__Metin bloğu__
***

Bandırma’dan koşa koşa giden birkaç gazeteci derneğinin patronları ve kendini gazeteci sanan bazıları, ne Bandırma’daki ne de Balıkesir’deki yemeklerde... mesela şu sorunları, mesleki sorunları niye dile getirmediler ! (Gerçi siyasiler de sormadılar da, onlar da sadece yağlayıp balladılar!)

Mesela ; Balıkesir Sağlık il Müdürlüğü’nün Bandırma Devlet Hastanesi ile ilgili yaptığı yemek ihalelerinin resmi ilanları, neden Bandırma Gazetelerin de yok ? Balıkesir Devlet Hastanesinin ilanları, Balıkesir’de var ama ! Bandırma için önce Ekonomik kayıp ve Bandırmalı olmayan müteahhitlerin ve firmaların gelmesi, Bandırma’lıların duymaması için mi acaba ?

Gazeteciler Dernekleri ve cemiyetleri neden suskun, neden sus pus ?

Bandırma da, artık çıkmayan gazeteler resmi ilan alıp, parasını da alıyor mu ? gb. gb.

Balıkesir eski terminalinde açlıktan ve soğuktan donarak ölen vatandaşımız için hanginiz hastaneye gitti, morga gitti, cenazesine gitti o garibanın ? Mesela ; Hanginiz dile getirdi Belediye ve Devletin sorumluluğunu ? Nasıl ve nereye gömüldüğünü bile, bilmiyorsunuz değil mi ? Utanalım falan da, demediniz haliyle...!

Ben yalan-yanlış yazabilirim de, eyyy siz eline torbalar tutuşturulan ve kestaneli, etli ziyafetlerde eşiniz ve dostunuzla birlikte bedavadan ağırlanan, danışma veya ilan diye cepleri doldurulanlar...sizler halkın sesi olup, doğruları ne zaman yazacaksınız ? Türkiye ekonomisi çöküyorken, demografisi değiştiriliyorken, ahaaa elektrik ve doğalgaz faturaları geliyor artık, kaç kişinin ışıksız karanlıkta veya doğalgazsız soğukta, ateşsiz kaldığını takip ediyorsunuz ?

***

__Sağlanan malzeme__
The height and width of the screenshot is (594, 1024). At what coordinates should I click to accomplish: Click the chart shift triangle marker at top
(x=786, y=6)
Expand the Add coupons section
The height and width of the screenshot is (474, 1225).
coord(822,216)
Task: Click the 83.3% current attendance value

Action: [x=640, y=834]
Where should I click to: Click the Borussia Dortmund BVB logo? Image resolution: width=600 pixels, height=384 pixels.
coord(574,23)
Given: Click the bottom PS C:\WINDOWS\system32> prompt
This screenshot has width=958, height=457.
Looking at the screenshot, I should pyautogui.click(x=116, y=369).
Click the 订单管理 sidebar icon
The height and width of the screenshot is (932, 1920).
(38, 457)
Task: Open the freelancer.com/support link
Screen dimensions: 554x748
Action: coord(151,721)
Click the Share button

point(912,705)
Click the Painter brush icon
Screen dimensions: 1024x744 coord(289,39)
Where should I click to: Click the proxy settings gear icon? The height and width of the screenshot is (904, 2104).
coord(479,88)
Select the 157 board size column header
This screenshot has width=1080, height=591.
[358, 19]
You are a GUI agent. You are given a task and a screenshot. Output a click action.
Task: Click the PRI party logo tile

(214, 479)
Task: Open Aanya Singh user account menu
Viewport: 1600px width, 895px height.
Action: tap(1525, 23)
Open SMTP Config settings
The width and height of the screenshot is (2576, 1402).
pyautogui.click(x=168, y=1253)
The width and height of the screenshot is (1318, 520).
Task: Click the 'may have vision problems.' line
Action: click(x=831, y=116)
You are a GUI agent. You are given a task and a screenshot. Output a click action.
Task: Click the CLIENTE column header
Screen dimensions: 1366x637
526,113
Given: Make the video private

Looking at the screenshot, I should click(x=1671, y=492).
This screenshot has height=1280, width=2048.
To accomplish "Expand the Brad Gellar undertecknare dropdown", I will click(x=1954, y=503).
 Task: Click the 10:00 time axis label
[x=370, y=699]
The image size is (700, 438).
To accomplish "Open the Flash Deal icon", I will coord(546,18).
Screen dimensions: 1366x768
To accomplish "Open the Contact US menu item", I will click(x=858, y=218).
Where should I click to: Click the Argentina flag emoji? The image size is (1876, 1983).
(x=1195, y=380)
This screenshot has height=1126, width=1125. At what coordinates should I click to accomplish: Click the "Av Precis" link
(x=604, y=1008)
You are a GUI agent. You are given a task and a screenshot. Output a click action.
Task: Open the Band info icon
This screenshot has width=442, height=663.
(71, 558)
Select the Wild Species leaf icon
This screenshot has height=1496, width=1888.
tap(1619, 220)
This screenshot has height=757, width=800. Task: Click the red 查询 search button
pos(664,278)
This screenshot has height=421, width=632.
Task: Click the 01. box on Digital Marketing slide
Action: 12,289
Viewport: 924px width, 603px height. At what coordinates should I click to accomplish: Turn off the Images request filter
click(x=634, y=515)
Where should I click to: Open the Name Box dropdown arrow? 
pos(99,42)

***

__Verilen görev__
Gazeteci derneklerini eleştiren metne göre aşağıdaki ifadelerin her biri için evet ya da hayır deyin ve kararı belirleyen sözleri metinden tırnak içinde aktarın. (a) Balıkesir Devlet Hastanesinin ilanları Balıkesir'de yer alıyor. (b) Siyasiler yemeklerde gazetecilerin mesleki sorunlarını sordu. (c) Balıkesir eski terminalinde ölen vatandaş sıcaktan hayatını kaybetti.

__Çözümlü alıştırma__
(a) Evet: "Balıkesir Devlet Hastanesinin ilanları, Balıkesir’de var ama !"
(b) Hayır: "Gerçi siyasiler de sormadılar da, onlar da sadece yağlayıp balladılar!"
(c) Hayır: "açlıktan ve soğuktan donarak ölen vatandaşımız"